» Provided records
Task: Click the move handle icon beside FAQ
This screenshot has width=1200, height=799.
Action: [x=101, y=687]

...

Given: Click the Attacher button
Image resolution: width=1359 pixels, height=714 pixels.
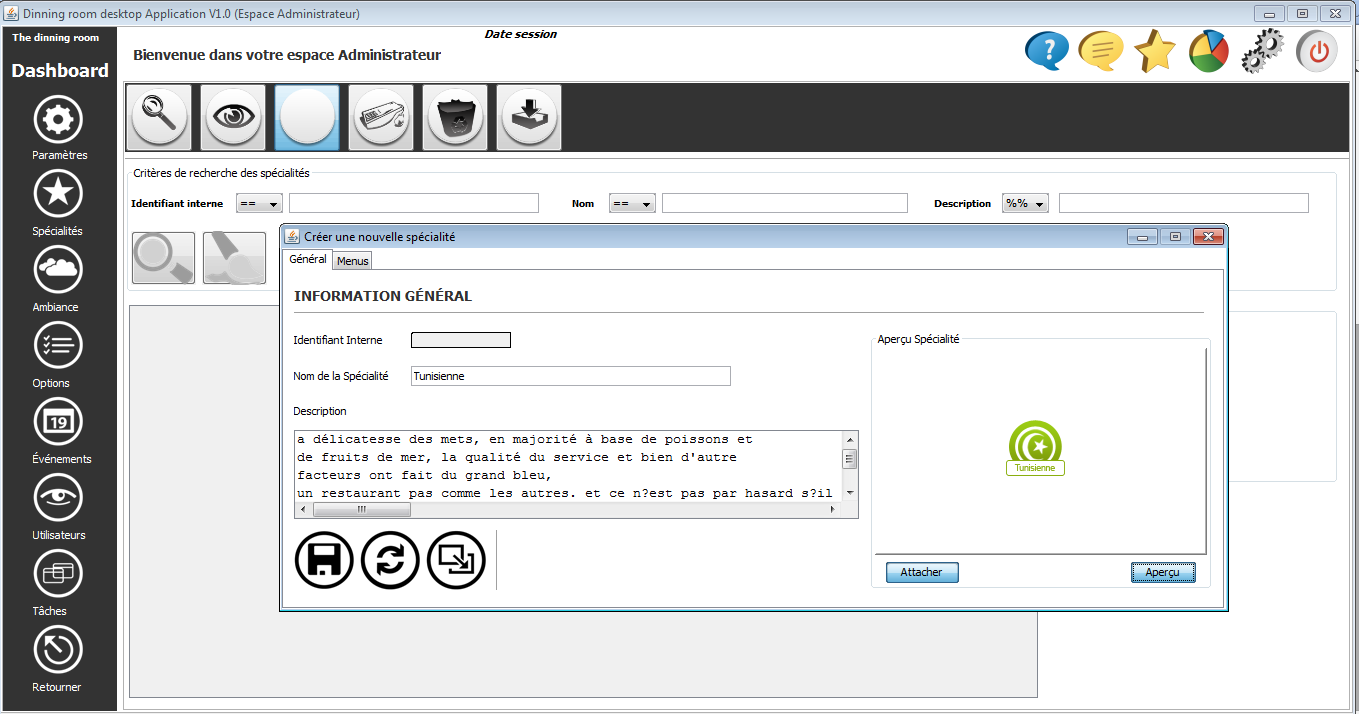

» Task directions
Work out how many lines in the data above contain the word "Click" and respond with that number only.

» Result for this task
2